--- DATA FOR PROCESSING ---

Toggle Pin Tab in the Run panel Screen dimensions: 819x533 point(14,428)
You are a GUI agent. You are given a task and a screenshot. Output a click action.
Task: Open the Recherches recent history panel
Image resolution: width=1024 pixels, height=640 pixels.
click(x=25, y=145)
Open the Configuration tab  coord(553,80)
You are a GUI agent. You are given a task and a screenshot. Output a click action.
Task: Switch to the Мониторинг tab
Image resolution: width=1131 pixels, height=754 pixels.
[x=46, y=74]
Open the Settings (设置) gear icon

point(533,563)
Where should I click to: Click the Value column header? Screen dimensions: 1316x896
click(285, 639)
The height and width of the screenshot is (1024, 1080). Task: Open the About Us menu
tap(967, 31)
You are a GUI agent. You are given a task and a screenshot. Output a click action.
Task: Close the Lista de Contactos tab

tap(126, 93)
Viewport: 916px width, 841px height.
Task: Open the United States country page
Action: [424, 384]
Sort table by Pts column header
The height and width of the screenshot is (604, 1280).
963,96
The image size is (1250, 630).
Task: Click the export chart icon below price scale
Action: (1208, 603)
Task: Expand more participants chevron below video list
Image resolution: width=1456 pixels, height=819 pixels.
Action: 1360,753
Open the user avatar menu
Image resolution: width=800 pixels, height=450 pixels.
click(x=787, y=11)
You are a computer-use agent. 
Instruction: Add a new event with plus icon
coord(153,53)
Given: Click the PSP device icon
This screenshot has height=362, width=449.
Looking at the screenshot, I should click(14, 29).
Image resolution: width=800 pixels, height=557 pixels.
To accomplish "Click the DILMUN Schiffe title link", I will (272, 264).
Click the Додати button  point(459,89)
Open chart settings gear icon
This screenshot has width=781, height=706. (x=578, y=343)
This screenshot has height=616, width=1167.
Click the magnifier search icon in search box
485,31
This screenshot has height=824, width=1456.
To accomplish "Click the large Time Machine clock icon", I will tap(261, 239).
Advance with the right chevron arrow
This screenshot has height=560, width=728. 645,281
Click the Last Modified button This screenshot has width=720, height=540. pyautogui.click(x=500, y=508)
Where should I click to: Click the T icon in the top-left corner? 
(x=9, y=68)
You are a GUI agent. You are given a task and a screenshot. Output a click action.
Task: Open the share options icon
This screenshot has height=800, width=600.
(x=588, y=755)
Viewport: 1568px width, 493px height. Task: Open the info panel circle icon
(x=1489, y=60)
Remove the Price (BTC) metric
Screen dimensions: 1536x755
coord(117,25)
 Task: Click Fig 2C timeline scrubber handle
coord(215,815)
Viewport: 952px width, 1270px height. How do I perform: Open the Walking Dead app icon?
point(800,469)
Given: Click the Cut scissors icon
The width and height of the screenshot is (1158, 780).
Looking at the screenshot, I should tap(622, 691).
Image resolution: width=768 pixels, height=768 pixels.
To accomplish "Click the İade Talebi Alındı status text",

---

*WORK TO BE COMPLETED*:
Keep only the lines from the one containing "The width and" through the final line of the records, and transcribe them exactly.

*EXERCISE RESULT*:
The width and height of the screenshot is (1158, 780).
Looking at the screenshot, I should tap(622, 691).
Image resolution: width=768 pixels, height=768 pixels.
To accomplish "Click the İade Talebi Alındı status text",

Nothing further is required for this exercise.